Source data
# # #

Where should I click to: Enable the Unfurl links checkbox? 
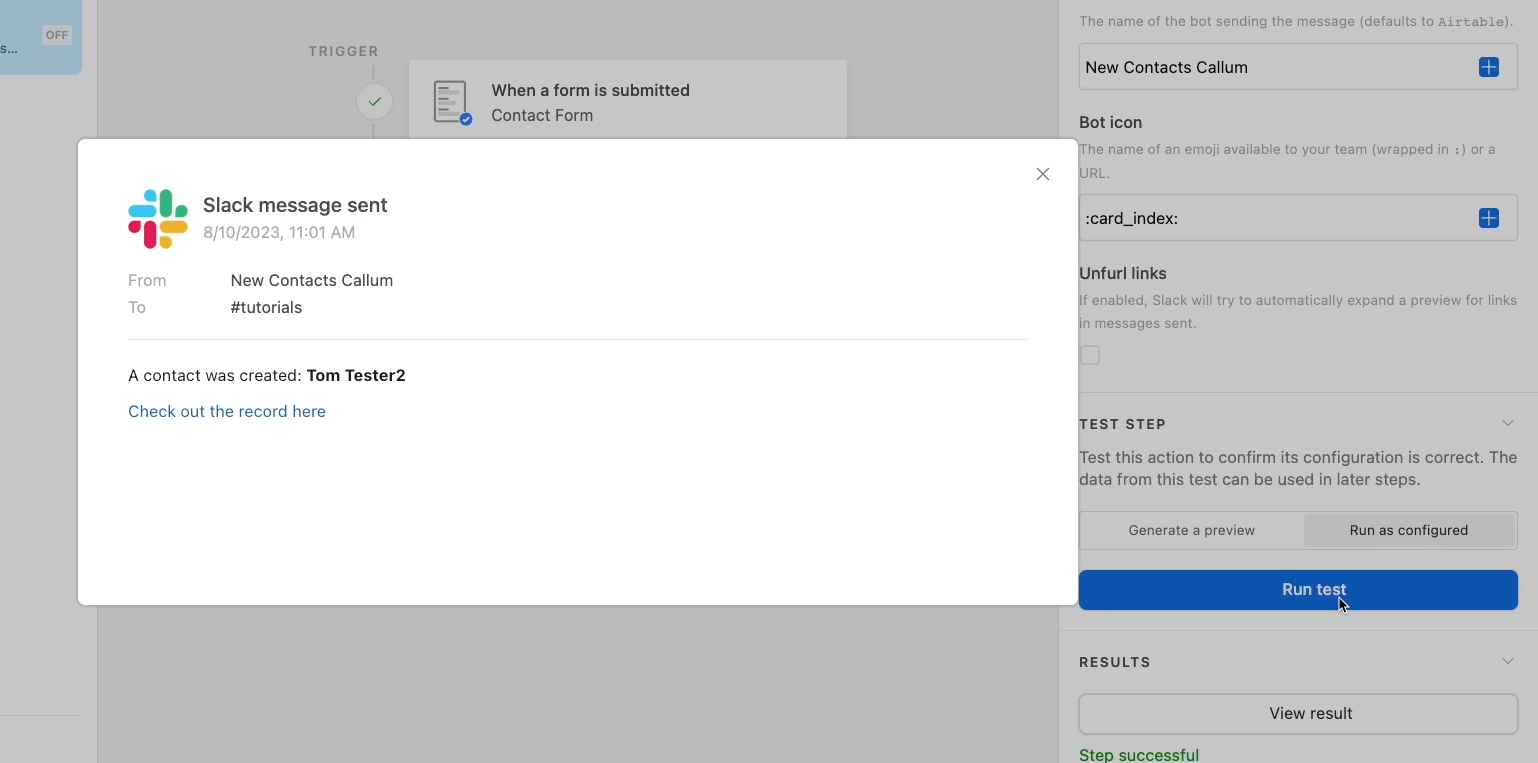1090,355
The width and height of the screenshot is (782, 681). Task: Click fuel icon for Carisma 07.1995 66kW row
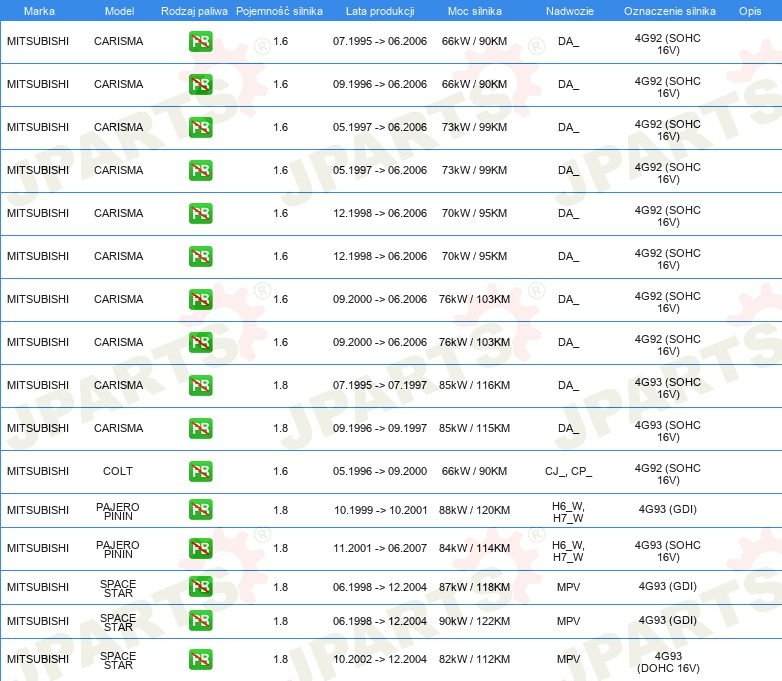click(200, 42)
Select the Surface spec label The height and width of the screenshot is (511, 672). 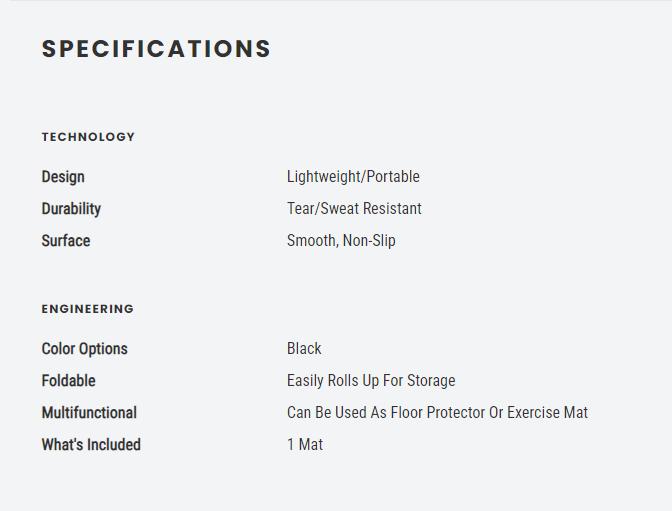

# # #

The records above must be printed exactly; the pictures stay out.

Where should I click to: Enable the Unfurl links checkbox? 
1090,355
The width and height of the screenshot is (782, 681). Task: Click fuel icon for Carisma 07.1995 66kW row
click(200, 42)
Select the Surface spec label The height and width of the screenshot is (511, 672). 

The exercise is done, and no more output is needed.